The 14 CRM genes of rice are distributed among eight chromosomes: 1, 4, 5, 6, 8, 9, 10, and 11 chromosomes. Gene structure analysis indicated that the CRM genes contained 2–11 exons and the coding sequences of these genes ranged from 759 to 3039 base pairs (bp) in length (Figure 1). The CRM domain proteins encoded by these genes contained 252–1012 amino acids and their molecular weights were in the range of 27.75–111.29 kDa (Table S2). We obtained Arabidopsis CRM domain protein sequences from the Arabidopsis information resource database to build a phylogenetic tree (Figure 2). All proteins in the CRS1 subfamily except OsCFM2 have four CRM domains, and OsCRS1, OsCFM3, Os05g0551900, and Os09g0363100 contained three CRM domains. In the CAF subfamily, all proteins contained two CRM domains while in subfamily 3 and subfamily 4, all proteins contained only one CRM domain (Table S2). Only one CRM domain protein was identified in subfamily 4. Through TargetP program prediction, it was determined that nine of these CRM domain proteins were located in the chloroplast, and five CRM domain proteins located in the mitochondrion (Table S2). Those proteins’ actual subcellular localization needed to be verified by an experiment.

Figure 1.

Figure 1

Structural analysis of CRM genes’ family. Yellow and blue boxes indicate coding sequences and upstream or downstream untranslated regions, respectively.
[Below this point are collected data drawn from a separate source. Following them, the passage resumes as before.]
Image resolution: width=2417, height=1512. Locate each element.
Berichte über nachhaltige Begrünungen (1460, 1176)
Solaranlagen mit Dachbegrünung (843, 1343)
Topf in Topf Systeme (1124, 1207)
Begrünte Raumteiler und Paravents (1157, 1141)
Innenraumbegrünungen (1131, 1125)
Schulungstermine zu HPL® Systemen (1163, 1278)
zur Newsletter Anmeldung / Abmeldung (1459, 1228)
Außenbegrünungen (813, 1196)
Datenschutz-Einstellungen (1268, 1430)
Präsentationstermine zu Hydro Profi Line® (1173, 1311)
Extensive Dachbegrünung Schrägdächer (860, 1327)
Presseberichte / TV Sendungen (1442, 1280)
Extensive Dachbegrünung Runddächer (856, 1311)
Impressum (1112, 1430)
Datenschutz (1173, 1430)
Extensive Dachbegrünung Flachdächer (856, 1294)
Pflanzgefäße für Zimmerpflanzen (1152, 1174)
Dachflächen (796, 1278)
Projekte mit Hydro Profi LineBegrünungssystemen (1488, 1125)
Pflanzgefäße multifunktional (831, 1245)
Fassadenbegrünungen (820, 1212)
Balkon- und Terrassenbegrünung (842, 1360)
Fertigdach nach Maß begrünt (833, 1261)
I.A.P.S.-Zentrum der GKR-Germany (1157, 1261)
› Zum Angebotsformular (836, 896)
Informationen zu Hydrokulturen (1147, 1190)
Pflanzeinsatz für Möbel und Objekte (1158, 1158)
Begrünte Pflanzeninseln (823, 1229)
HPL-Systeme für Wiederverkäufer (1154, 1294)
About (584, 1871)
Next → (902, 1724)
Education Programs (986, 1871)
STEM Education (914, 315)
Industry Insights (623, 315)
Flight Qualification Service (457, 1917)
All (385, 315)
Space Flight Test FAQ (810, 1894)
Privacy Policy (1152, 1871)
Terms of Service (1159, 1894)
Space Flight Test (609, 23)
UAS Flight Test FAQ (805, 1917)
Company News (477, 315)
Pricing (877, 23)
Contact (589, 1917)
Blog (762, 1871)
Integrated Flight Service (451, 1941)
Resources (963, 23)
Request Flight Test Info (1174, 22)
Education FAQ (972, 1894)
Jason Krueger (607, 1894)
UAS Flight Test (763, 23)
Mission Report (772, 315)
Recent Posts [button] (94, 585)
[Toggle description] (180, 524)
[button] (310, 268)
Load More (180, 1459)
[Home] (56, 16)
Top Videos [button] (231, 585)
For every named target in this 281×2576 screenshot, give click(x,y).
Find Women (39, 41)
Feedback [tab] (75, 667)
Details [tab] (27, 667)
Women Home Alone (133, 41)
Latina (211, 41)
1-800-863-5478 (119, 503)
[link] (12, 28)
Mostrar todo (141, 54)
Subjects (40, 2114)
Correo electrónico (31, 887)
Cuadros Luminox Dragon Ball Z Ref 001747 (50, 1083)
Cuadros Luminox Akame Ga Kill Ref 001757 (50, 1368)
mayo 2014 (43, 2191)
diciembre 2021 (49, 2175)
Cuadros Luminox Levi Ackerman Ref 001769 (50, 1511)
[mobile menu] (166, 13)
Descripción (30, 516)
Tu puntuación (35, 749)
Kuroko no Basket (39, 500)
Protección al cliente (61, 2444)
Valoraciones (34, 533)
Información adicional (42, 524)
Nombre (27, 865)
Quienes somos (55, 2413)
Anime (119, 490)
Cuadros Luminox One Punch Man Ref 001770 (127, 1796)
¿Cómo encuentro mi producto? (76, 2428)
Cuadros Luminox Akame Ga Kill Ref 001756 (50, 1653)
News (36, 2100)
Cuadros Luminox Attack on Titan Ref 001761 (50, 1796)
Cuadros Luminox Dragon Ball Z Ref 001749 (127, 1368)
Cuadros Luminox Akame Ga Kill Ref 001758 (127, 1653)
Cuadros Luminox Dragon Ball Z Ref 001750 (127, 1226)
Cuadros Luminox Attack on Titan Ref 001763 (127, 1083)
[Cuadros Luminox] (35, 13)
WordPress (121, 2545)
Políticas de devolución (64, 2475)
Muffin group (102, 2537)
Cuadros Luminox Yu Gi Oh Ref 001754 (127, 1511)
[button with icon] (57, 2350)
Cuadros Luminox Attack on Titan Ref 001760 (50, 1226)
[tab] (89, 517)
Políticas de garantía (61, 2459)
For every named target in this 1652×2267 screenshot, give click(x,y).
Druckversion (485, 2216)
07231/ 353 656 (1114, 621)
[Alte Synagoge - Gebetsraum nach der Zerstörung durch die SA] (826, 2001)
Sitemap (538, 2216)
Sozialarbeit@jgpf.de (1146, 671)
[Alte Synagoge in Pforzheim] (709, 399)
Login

Black lines indicate introns. The scale bar at the bottom shows the length of the CRM genes in Kb.

Figure 2.

Figure 2

Phylogenetic tree of CRM domain proteins in rice and A. thaliana. The full amino acid sequences of the CRM domain proteins were aligned by MUSCLE and the neighbor-joining tree was constructed in MEGA X.

In addition, to further understand the structures of these 14 CRM domain proteins, we predicted their conserved putative motifs using the online program MEME. In total, 10 motifs were identified and named motif 1 to motif 10 (Figure S1). We found that 14 CRM domain proteins contained conserved putative motif 1. It is interesting to note that motif 1 was located in the C-terminal of the CRS1 subfamily proteins. Motif 5 and motif 8 only existed in the CRS1 subfamily in rice. Only CAF subfamily proteins contain motif10 (Figure 3).

Figure 3.

Figure 3

Conserved putative motif analysis of CRM domain proteins in rice. Ten putative motifs are shown in different colored boxes.

3.2. Expression Analysis of CRM Genes in Various Tissues

In order to study the expression patterns of CRM family genes in various tissues, we sampled roots (R), culm (C), young leaves (YL), expanded leaves (EL), and young spikelet (YS) in the booting stage for qRT-PCR analysis. The results indicated that the CRM family genes were expressed in all tissues, but particularly high expressed in green tissues, especially in YL and EL, suggesting that they might function in leaf development in rice (Figure 4). Some of the genes have previously been reported to be involved in chloroplast development, such as OsCAF1 and OsCRS1.

Figure 4.

Figure 4

Analysis of CRM gene expression in various rice tissues by qRT-PCR. Tissues, including root (R), culm (C), young leaf, expansion leaf (EL), and young spikelet (YS), at the booting stage. The relative expression level in each tissue was controlled by the gene expression level in the root. Data are the mean ± SD for three biological replicates. * p < 0.05, ** p < 0.01 by Student’s t-test.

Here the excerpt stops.